It was awakened by the sight of the face in that photograph.”

“Ah! so it was,” Mr. Cass said. “And the sight recalled your
instinctive hatred for the man. That was why you fainted.”

“Exactly; and no doubt, all that night, my brain was busily running
back through the years. Then I found the Turnpike House.”

“What took you there?”

Neil shrugged his shoulders. “It might have been accident; but I do not
think it was. My own belief is that the awakening of memory drew me
there, and when I got into that room all came back to me in my sleep.
However, I know the truth now, so nothing else matters. Henceforth I
devote myself to proving the innocence of my mother.”
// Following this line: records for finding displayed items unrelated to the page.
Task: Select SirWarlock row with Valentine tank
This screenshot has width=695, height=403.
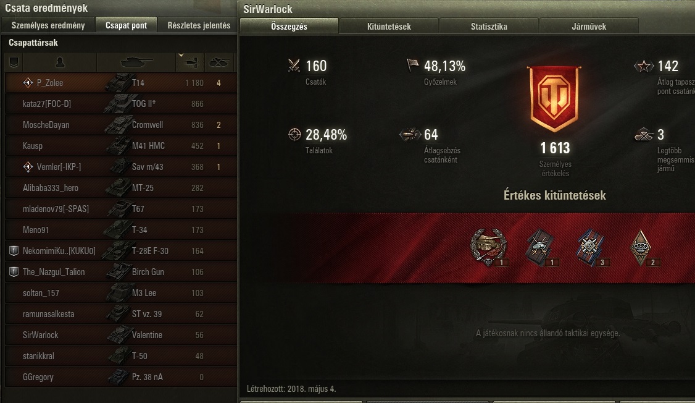Action: [120, 335]
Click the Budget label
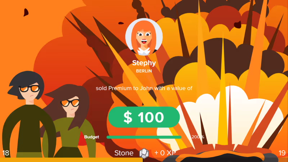 point(91,137)
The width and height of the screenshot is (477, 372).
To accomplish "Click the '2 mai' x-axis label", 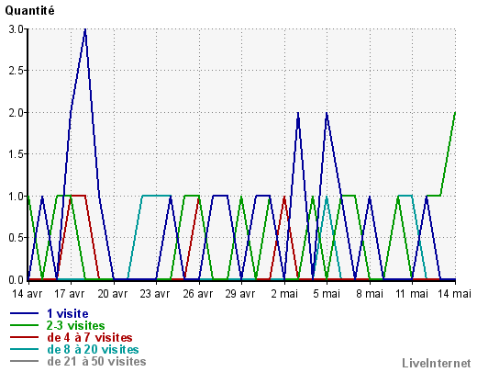I will 284,294.
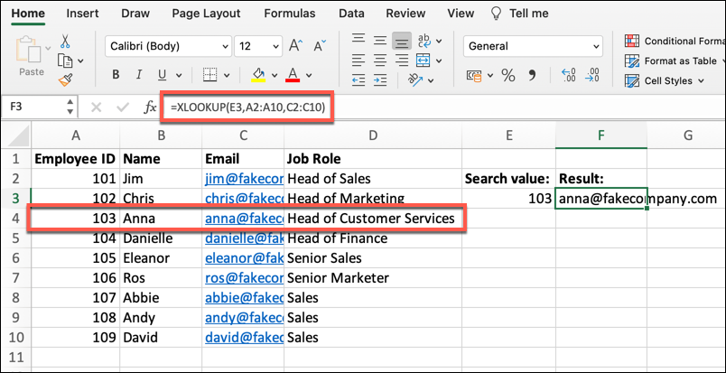The height and width of the screenshot is (373, 726).
Task: Click the Insert Function fx icon
Action: [x=150, y=107]
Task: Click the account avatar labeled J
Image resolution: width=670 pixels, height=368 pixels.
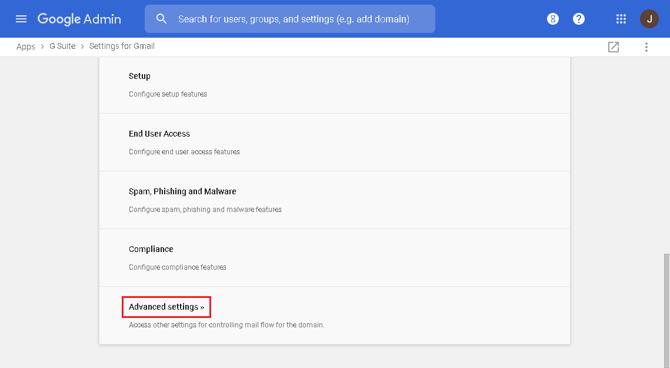Action: [x=649, y=19]
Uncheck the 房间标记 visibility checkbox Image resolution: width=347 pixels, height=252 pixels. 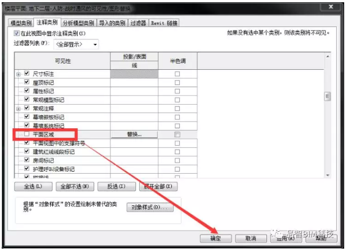pyautogui.click(x=26, y=160)
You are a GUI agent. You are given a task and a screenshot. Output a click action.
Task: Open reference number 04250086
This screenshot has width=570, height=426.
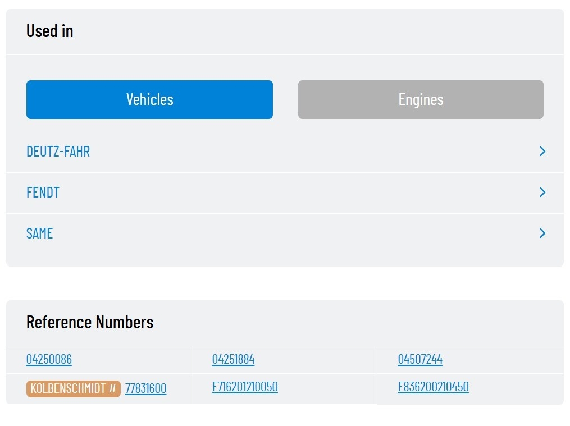[x=49, y=359]
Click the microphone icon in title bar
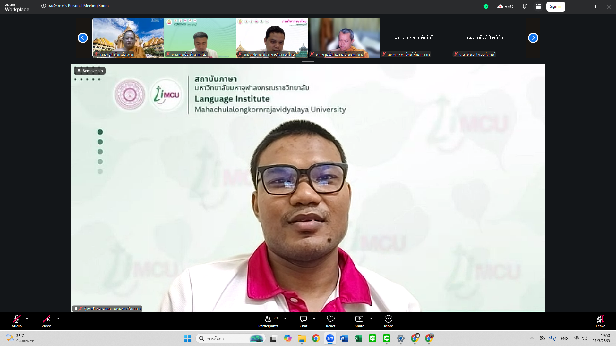The height and width of the screenshot is (346, 616). [x=524, y=6]
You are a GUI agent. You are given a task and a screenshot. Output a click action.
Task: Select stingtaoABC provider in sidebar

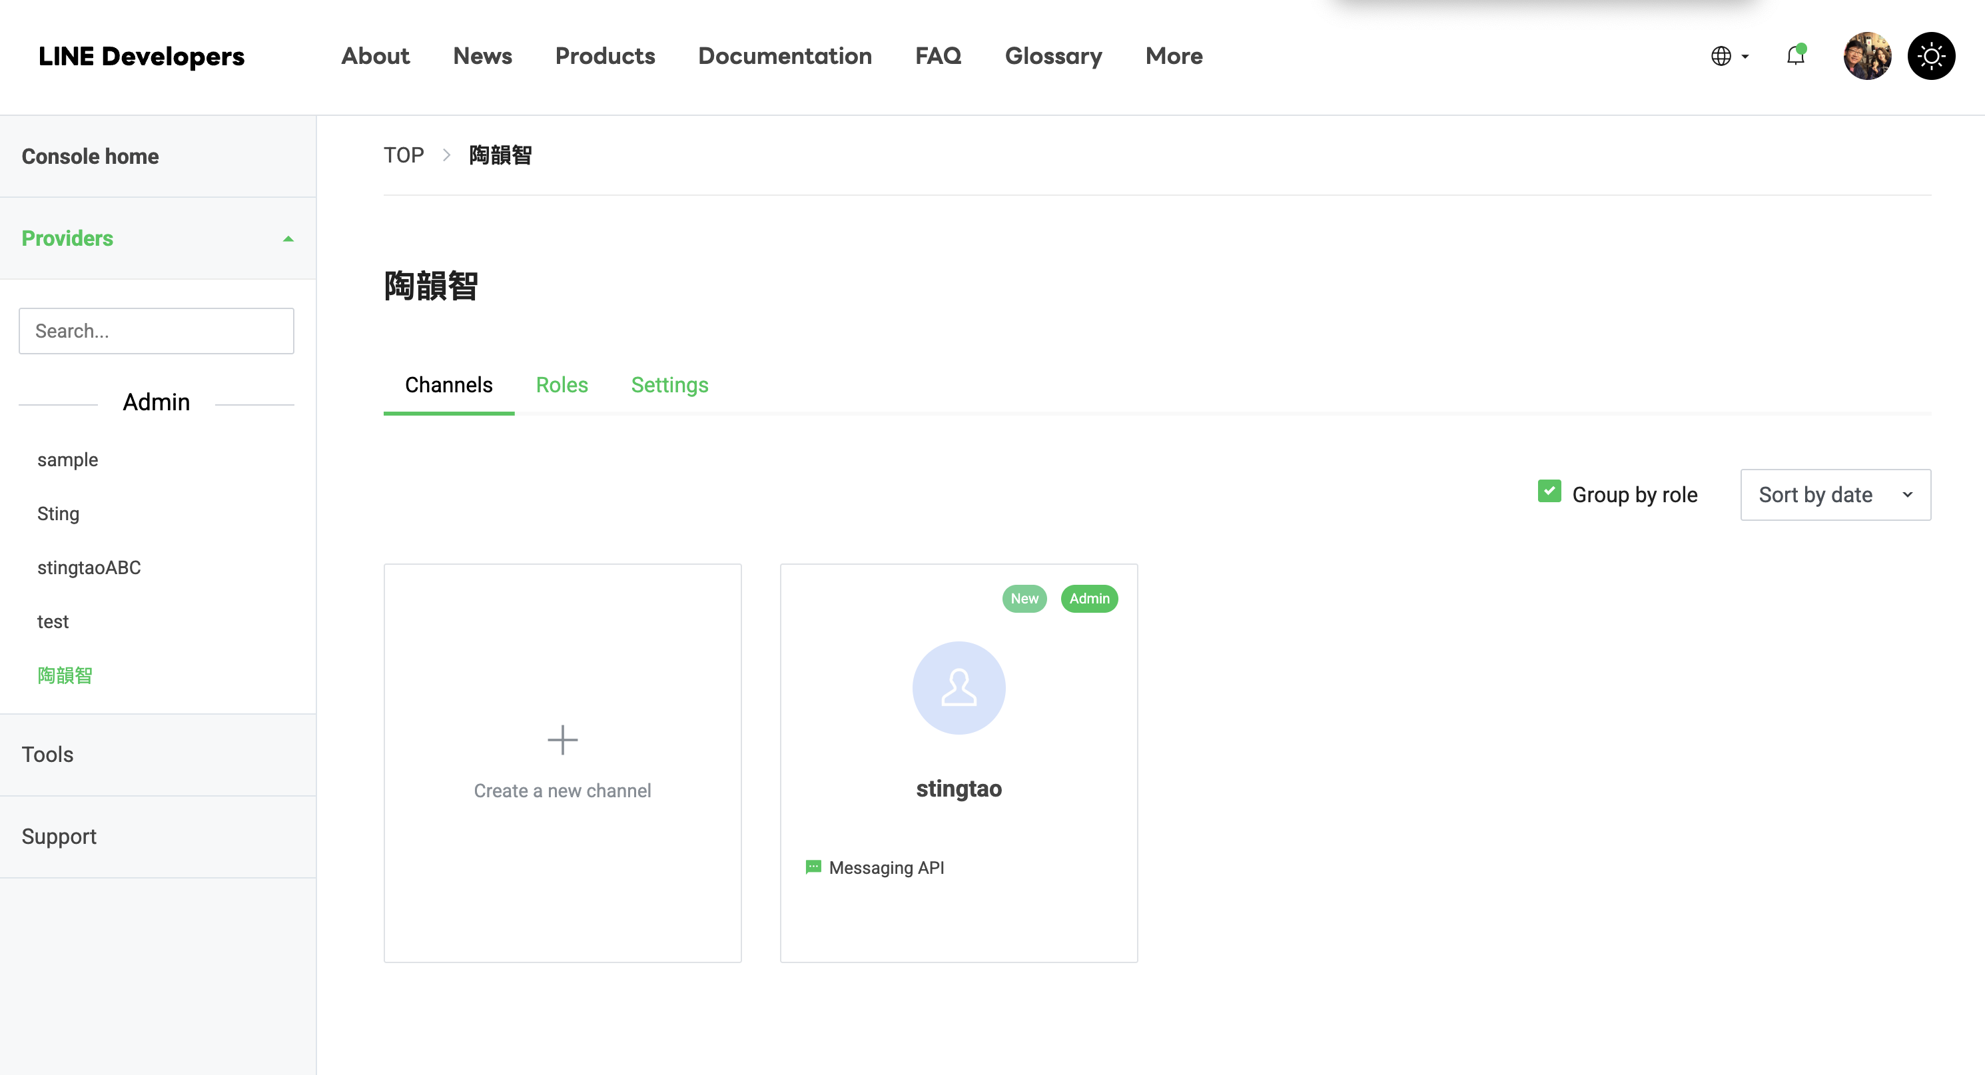89,567
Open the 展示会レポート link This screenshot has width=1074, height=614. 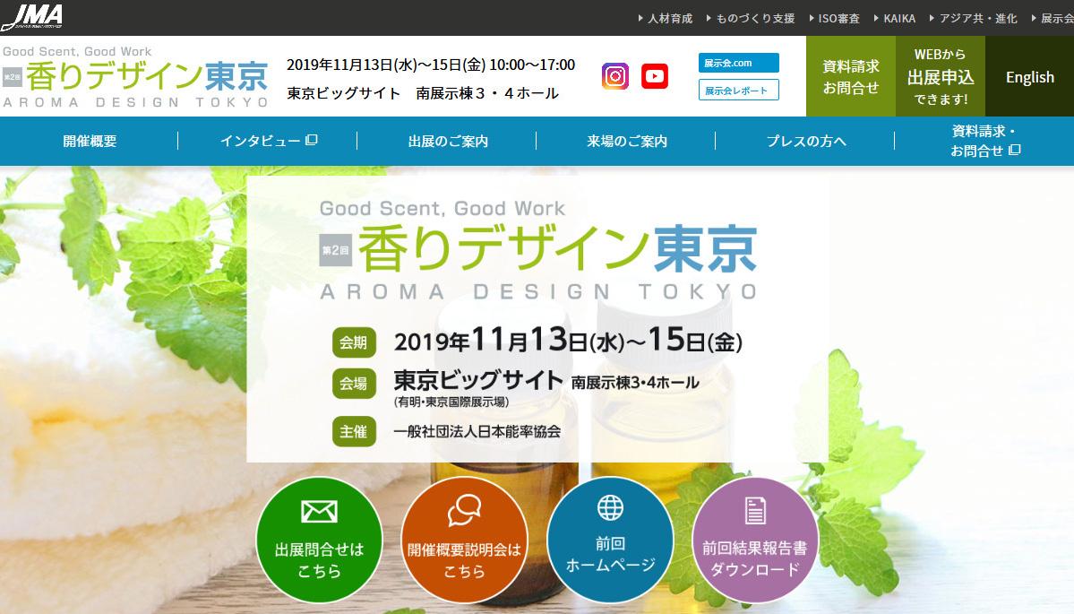pyautogui.click(x=739, y=90)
“You will never do that,” Mr. Cass said, decisively.

“You think so because you believe her guilty.”

“I believe her wrongs drove her mad, and that it was in a fit of
madness she killed her husband. Yes.”

“Well, I don’t agree with you,” Neil said. “The first thing I intend to
do is to see her. Where is she?”

Cass wrote down the information on a slip of paper, and threw it
across the table to the young man. “But I think you are starting on
a wild-goose chase,” he said. “Take my advice, and leave the matter
alone. You are Neil Webster, the violinist. You have no connection with
crime!”

“No, I am Gilbert Jenner, the son of a murdered man and of a woman
wrongfully accused. I loved your daughter, Mr. Cass–I love her
still–but I give her up. I will not see her again. To-morrow morning I
leave this house for ever!”

“No,” said his host, with decision. “If you intend to make an attempt
to prove your mother’s innocence, I have a right to help you, and to
know your plans. So be it. Do your appointed work.” He offered his
hand. “As to Ruth—-”

Neil interrupted him. “She is a dream of the past. My new life has
nothing to do with love–but with revenge.”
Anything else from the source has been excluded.